Et c'est là ce message, ce secret fondamental que la Trinité nous offre, non pas comme paysage devant nos yeux, mais comme force intérieure pour que nous-mêmes, à leur suite nous puissions apprendre à nous donner, car en nous donnant nous nous retrouverons et nous aurons davantage envie de nous donner de nouveau. Et ainsi de suite. Et pourquoi ne pas décider nos vies sur ces valeurs de don plutôt que de les décider sur cette réticence fondamentale le moins possible en me protégeant moi-même.
Evidemment si le langage que nous employons, le langage d'enthousiasme, d'espérance et d'avenir est un langage de méfiance, un langage centré sur ses blessures et sur ses faiblesses, chacun de nous, évidemment plus nous irons, plus nous resterons emprisonnés et nous ne donnerons tout simplement rien de nous-mêmes et nous en crèverons.
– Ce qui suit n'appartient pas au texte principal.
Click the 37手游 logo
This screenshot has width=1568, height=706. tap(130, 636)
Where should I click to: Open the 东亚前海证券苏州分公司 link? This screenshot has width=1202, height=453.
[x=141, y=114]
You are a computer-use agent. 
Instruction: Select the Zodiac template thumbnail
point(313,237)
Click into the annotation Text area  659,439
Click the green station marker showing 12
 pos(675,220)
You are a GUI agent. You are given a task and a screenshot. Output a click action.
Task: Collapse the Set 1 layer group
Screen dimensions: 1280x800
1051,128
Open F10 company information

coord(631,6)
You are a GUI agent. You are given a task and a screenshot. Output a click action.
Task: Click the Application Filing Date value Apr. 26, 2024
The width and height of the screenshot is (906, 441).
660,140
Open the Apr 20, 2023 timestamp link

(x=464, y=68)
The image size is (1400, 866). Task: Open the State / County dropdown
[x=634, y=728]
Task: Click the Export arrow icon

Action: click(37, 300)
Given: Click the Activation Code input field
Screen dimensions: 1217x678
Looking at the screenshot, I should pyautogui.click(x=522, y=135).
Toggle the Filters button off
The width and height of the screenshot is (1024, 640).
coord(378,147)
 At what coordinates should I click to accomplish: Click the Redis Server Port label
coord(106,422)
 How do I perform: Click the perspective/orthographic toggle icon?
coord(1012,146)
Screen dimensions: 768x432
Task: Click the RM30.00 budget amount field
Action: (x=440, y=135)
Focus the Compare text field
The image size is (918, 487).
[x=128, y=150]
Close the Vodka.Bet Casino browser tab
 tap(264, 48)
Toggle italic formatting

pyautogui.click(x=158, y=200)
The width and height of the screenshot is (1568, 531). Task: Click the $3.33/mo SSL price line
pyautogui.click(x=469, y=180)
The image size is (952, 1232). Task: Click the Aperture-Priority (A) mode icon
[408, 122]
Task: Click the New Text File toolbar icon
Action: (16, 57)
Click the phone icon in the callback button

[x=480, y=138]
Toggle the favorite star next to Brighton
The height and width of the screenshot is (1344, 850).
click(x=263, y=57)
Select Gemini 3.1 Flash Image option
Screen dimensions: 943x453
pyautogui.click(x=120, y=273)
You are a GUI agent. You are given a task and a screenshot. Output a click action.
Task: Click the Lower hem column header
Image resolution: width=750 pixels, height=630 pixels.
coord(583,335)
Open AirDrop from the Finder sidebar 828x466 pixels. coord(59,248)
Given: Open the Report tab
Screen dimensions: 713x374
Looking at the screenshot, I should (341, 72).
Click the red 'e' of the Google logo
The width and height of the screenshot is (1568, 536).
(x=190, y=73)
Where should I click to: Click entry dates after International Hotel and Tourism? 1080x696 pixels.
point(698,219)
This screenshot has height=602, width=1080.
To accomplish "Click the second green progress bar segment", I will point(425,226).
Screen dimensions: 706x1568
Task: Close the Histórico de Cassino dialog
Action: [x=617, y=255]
Et j'imagine que l'enfer n'est qu'un endroit, s'il y a du monde, où se retrouvent ceux qui n'ont jamais rien voulu donner d'eux-mêmes et qui pourrissent d'avoir tout gardé.
La communion et le don qui sont les deux maîtres-mots, les maîtres-mots de la Sainte Trinité sont des ordres qui nous sont donnés. Et nous les entendons si nous sommes chrétiens et que nous recevons cette Sainte Trinité comme objectif idéal donné par l'Église pour que nous suivions Dieu et que Dieu demeure en nous. C'est la force de l'idéal évangélique, ce n'est pas de rester sur place et de se débrouiller et de s'en sortir, c'est de donner véritablement sa vie aux autres pour qu'entre nous nous commencions à tisser la communion à l'image même de la Trinité, de ce Dieu qui veut habiter parmi les hommes, parmi cette communion fraternelle pour y instaurer son Église.
Frères et sœurs, ce langage de l'idéal évangélique, ce langage de la puissance du message de l'Église, nous ne pouvons pas le cacher, le tenir derrière des barreaux, ou le distiller doucement comme une confidence. Il y a une urgence à proclamer ce message, il est valable, il est vrai. Et il n'est pas vrai parce que nous l'avons, mais il est vrai parce que sans arrêt nous le recevons de Dieu, nous le recevons comme ce qu'il y a de plus vivant. Il suffit de mesurer dans l'histoire de l'Église les hommes et les femmes qui se sont brûlés à cette Sainte Trinité et de voir comment cette Sainte Trinité les a transformés, transfigurés et a fait rayonner sur eux l'idéal de la vie de Dieu qui commençait doucement comme un feu, à naître en eux.
Frères et sœurs, laissons-nous toucher par cette force de communion et de don que la Sainte Trinité nous découvre aujourd'hui comme son secret le plus intime afin que nous-mêmes grisés, enivrés par ce don de Dieu, nous soyons capables de nous donner nous aussi et de construire ainsi l'Église, Épouse bien-aimée de Dieu.